Military, BNI, Police destroy illegal farms in Birim Forest Reserve
A combined team of military personnel, the Bureau of National Investigations, the police, and forest guards destroyed part of illegal farms in the Birim Forest Reserve on Tuesday.
Ms Dorothy Dampson, the Akyem Oda District Forestry Manager, who led the exercise, said some famers, mostly from Apoli Zevor in the Akyemmansa District, had planted cocoa and food crops on about 100 acres of the Reserve .
She told the Ghana News Agency that a similar exercise was conducted in 2008-2009 but it was halted half way and that gave the farmers the opportunity to expand their illegal farms.
Ms Dampson said: “This time round we will sustain the exercise to ensure that all illegal farmers are flushed out from the reserve”.
She said any farmer caught farming in the reserve would be arrested and prosecute and explained that there was “no admitted farm” in the reserve, which means that the farmers were operating in the area illegally.
Ms Dampson said that was against the Forest Reserve Protection Degree 1974 NRCD 243 as amendment in 2002.
He said: “The Amendment is Forest Protection Act 624, which prevents individuals or groups to farm or to cultivate in a Forest Reserve without notice from the Chief Executive Officer of the Forest Commission”.

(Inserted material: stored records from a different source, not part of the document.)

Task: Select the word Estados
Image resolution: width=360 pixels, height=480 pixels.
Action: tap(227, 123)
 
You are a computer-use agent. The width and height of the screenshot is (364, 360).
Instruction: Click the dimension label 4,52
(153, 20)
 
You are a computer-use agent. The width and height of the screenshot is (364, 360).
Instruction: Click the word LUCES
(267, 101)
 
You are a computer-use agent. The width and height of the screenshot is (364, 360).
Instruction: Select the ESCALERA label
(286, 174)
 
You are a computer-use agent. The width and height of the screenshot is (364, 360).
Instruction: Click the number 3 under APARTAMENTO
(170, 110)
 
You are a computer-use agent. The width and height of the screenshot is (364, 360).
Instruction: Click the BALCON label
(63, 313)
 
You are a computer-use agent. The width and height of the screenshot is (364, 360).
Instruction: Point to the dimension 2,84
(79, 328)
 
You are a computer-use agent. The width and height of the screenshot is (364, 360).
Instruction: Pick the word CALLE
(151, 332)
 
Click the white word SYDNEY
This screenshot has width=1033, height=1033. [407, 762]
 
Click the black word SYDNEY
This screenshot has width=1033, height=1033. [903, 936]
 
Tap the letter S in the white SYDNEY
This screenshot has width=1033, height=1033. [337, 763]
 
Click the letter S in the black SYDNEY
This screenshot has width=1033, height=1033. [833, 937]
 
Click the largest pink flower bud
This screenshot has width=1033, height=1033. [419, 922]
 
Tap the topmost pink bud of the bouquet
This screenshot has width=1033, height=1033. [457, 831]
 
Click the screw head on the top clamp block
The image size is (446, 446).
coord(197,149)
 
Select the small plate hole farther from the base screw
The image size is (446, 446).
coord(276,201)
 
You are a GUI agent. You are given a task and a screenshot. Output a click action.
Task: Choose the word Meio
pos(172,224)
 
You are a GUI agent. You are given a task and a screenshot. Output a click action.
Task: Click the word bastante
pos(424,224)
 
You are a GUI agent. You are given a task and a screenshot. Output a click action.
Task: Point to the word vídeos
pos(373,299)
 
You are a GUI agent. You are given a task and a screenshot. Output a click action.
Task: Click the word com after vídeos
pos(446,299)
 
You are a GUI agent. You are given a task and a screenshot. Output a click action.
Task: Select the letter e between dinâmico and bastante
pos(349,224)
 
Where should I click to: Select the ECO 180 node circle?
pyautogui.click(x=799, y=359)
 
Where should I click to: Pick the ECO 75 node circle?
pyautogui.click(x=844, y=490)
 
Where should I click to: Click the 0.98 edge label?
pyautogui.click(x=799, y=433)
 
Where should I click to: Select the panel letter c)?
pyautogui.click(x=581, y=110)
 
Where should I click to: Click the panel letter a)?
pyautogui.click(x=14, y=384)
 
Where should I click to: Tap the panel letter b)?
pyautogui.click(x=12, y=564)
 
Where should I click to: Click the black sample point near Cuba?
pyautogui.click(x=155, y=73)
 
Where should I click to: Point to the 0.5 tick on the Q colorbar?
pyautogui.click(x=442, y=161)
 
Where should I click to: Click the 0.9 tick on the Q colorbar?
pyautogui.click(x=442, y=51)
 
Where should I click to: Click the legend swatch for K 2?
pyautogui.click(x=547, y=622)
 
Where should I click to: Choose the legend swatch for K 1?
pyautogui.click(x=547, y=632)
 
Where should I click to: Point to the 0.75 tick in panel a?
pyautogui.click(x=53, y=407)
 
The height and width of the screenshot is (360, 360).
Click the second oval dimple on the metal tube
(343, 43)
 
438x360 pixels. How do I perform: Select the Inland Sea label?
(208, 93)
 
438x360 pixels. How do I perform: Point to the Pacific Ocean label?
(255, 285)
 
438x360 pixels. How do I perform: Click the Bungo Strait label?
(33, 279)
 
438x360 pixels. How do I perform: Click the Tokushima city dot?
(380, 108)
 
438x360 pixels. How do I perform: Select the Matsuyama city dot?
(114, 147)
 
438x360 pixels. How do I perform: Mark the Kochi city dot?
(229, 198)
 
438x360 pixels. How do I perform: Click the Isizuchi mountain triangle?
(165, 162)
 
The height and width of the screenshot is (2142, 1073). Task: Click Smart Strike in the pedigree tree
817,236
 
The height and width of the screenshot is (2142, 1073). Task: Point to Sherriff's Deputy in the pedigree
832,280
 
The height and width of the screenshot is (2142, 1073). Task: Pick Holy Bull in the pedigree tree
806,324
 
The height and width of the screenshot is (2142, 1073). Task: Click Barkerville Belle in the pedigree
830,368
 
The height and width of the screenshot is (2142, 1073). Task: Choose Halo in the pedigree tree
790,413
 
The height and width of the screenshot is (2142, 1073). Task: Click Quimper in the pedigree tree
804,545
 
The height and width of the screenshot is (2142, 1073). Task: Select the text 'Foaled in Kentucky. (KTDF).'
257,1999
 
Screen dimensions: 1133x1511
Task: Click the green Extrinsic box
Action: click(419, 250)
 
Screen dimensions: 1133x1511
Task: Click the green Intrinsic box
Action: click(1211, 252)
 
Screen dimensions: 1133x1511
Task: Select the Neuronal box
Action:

Ms Dampson said after clearing the farms, people would be employed from the fringe communities to embark on tree planting in the reserve under the Government’s National Forest Plantation Development Programme.
She expressed worry about the rate at which the country’s forests were being depleted, and called on chiefs and other stakeholders to help save the forests.
The GNA learned that farmers who might have got wind of the exercise fled the farms before the arrival of the team.